Deixe-me ver se entendi bem: uma ditadura fundamentalista despeja 300 mísseis e drones sobre um país democrático, do tamanho de Sergipe, e, para muitos analistas e militantes ideológicos, isso é apenas “um gesto”, sem a intenção de machucar ninguém ou de iniciar uma escalada de violência. Além do mais, dizem eles, os mísseis não eram de última geração e os representantes dos aiatolás até avisaram antes.
Jamais defendi a guerra e sofro pelos palestinos e pelos israelenses atingidos pelo conflito
Não demora, algum gênio da geopolítica defenderá a necessidade de Israel se desculpar com o Irã por ter sido atacado e, graças à sua capacidade tecnológica e às suas parcerias geopolíticas, ter conseguido se defender. Não me surpreenderia se algum dos radicais que hoje comandam o Itamaraty elogiasse o “carinho” do Irã em Israel.
Vamos aos fatos: um único míssil oco disparado por uma ditadura sanguinária contra qualquer país democrático seria um motivo mais do que justificável para uma reação e para uma condenação internacional. Muitos condenaram. O governo brasileiro, não. Dias depois, diante do espanto planetário com sua posição omissa, tentou emendar, mas de forma genérica e sem muita convicção.
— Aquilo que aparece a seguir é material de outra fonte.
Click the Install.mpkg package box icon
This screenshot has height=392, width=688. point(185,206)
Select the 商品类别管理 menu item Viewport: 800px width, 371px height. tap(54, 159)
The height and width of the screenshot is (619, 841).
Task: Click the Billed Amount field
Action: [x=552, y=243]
Não importa se as armas foram disparadas de ré ou se eram enferrujadas. O Irã lançou 300 artefatos contra cidades densamente povoadas. Se isso não é um ato de agressão descomunal, talvez os fanáticos precisem jogar uma bomba atômica sobre Tel Aviv para serem, de fato, compreendidos. Aliás, penso que esse é o seu objetivo. Só precisam de um pouco mais de tempo para dar o salto definitivo no seu programa nuclear. O pretexto para a agressão iraniana foi a eliminação de líderes terroristas em um prédio anexo à sua embaixada na Síria. Consta que pelo menos dois deles tiveram participação direta no planejamento dos atentados de 7 de outubro, quando o Hamas assassinou 1,2 mil pessoas em Israel e sequestrou mais de 200, das quais 130 permanecem em cativeiros na Faixa de Gaza.
Tenho recebido pelas redes sociais manifestações de iranianos exilados ou expulsos de seu país. “Somos o Irã, não a República Islâmica” é um lema que começa a ganhar força entre os que já compreenderam que o regime de Teerã não é uma ameaça apenas para Israel, mas sim para o futuro da humanidade. E eles não são poucos.
Jamais defendi a guerra e sofro pelos palestinos e pelos israelenses atingidos pelo conflito. Deveríamos fazer mais por eles. Mas, se o Irã não for devolvido aos iranianos que pedem paz, liberdade e democracia, a conta será muito alta no futuro. Torço para que a conversa civilizada e a diplomacia consigam resolver, antes que seja tarde.